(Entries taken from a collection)
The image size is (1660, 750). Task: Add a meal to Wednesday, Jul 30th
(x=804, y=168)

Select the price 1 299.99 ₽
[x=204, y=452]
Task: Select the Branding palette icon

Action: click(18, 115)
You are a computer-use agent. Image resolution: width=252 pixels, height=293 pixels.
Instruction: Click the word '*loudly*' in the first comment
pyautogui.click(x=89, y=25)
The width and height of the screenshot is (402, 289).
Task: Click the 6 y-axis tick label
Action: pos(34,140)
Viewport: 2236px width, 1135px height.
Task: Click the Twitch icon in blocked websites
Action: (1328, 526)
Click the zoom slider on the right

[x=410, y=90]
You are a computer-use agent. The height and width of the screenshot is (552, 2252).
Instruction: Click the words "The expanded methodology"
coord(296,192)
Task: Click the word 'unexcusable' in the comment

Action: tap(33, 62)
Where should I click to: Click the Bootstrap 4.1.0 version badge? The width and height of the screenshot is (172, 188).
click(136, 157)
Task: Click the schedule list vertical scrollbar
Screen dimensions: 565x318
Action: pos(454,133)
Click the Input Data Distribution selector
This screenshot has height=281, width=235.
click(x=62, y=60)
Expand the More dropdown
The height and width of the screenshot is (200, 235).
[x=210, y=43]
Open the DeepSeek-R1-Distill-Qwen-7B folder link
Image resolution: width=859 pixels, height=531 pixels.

*WORK ITEM*
All of the lines above are to be restated word for word.

*RESULT FOR THIS TASK*
The image size is (1660, 750). Task: Add a meal to Wednesday, Jul 30th
(x=804, y=168)

Select the price 1 299.99 ₽
[x=204, y=452]
Task: Select the Branding palette icon

Action: click(18, 115)
You are a computer-use agent. Image resolution: width=252 pixels, height=293 pixels.
Instruction: Click the word '*loudly*' in the first comment
pyautogui.click(x=89, y=25)
The width and height of the screenshot is (402, 289).
Task: Click the 6 y-axis tick label
Action: pos(34,140)
Viewport: 2236px width, 1135px height.
Task: Click the Twitch icon in blocked websites
Action: (1328, 526)
Click the zoom slider on the right

[x=410, y=90]
You are a computer-use agent. The height and width of the screenshot is (552, 2252).
Instruction: Click the words "The expanded methodology"
coord(296,192)
Task: Click the word 'unexcusable' in the comment

Action: tap(33, 62)
Where should I click to: Click the Bootstrap 4.1.0 version badge? The width and height of the screenshot is (172, 188).
click(136, 157)
Task: Click the schedule list vertical scrollbar
Screen dimensions: 565x318
Action: pos(454,133)
Click the Input Data Distribution selector
This screenshot has height=281, width=235.
click(x=62, y=60)
Expand the More dropdown
The height and width of the screenshot is (200, 235).
[x=210, y=43]
Open the DeepSeek-R1-Distill-Qwen-7B folder link
Image resolution: width=859 pixels, height=531 pixels.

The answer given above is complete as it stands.